ばーとん

FAKEのばーとんのレビュー・感想・評価

FAKE(2016年製作の映画)
1.0
馬鹿々々しい。森達也のアプローチが悪い。冒頭で本映画の趣旨について
「あなたの怒りを撮りたいのではない、あなたの悲しみを撮りたいんです」などと宣言し、心理的な誘導を行っている。結果、佐村河内氏は終始寡黙な悲しみの人を演じる羽目になった。
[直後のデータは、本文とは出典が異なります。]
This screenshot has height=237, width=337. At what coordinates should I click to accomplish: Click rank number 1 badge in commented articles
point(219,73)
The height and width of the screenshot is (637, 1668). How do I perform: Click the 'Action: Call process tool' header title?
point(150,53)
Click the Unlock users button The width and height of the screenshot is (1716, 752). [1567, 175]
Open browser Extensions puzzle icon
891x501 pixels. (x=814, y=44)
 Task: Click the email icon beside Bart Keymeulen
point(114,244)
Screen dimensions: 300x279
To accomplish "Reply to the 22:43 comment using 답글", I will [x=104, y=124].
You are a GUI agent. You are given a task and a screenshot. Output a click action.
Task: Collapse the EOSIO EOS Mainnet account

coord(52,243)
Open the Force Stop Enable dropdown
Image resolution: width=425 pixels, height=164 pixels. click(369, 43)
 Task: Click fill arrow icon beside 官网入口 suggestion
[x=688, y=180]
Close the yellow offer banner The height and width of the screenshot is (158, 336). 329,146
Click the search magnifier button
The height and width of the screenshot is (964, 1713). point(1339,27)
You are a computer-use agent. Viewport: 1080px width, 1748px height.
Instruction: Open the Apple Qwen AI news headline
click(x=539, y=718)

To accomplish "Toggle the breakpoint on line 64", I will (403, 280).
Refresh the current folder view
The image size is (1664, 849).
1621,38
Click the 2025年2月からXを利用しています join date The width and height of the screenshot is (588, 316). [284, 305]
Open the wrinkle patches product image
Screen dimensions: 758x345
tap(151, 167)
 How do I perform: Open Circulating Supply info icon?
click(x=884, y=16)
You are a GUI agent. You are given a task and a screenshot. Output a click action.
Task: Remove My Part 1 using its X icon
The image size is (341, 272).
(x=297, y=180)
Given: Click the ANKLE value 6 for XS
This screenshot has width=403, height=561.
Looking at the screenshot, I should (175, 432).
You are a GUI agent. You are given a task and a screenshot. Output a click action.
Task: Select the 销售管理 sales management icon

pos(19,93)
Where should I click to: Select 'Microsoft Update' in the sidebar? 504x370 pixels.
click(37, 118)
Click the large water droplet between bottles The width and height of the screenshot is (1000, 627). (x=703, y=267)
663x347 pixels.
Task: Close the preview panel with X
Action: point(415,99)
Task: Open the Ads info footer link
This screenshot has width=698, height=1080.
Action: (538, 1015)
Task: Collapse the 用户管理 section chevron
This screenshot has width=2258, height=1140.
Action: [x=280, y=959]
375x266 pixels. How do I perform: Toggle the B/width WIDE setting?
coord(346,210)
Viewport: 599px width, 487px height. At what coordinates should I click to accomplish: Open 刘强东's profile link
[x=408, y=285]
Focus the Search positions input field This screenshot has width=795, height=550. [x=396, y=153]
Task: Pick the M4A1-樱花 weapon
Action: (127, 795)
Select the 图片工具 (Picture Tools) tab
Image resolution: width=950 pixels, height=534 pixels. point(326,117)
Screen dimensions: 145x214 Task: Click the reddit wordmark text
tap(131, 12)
ああいうタイプの人はとことん調子に乗せて饒舌に語らせた方が絶対に面白い。その饒舌の中から真実、或いは真実の綻びがみえてくる。だのに冒頭の宣言によって「余計なことを喋るな」と共犯者としての黙秘を暗に要求している。そんな風だから新垣氏や神山氏らに取材を拒否される。森みたいな浅薄なブンヤの魂胆なんかとっくに見透かされてるよ。メディアが糞なのは周知だが、この森という人間もその糞メディアに最も近い男。

クライマックスで佐村河内氏がつくる楽曲が、お世辞にも出来が良いとは言えない粗末なモノなのは仕方ないとして、タイトルが「requiem」とは何の冗談か。そこは絶対に「Fake」だろうが。

ラストカットがまた小賢しい。「冷徹な視線を最後まで失わなかった」というポーズが鼻につくし、真実ってのは単純なものでなくもっと多義的なんだ、といった結論の押し付けが鬱陶しい。おそらくあれは台本だと思うよ。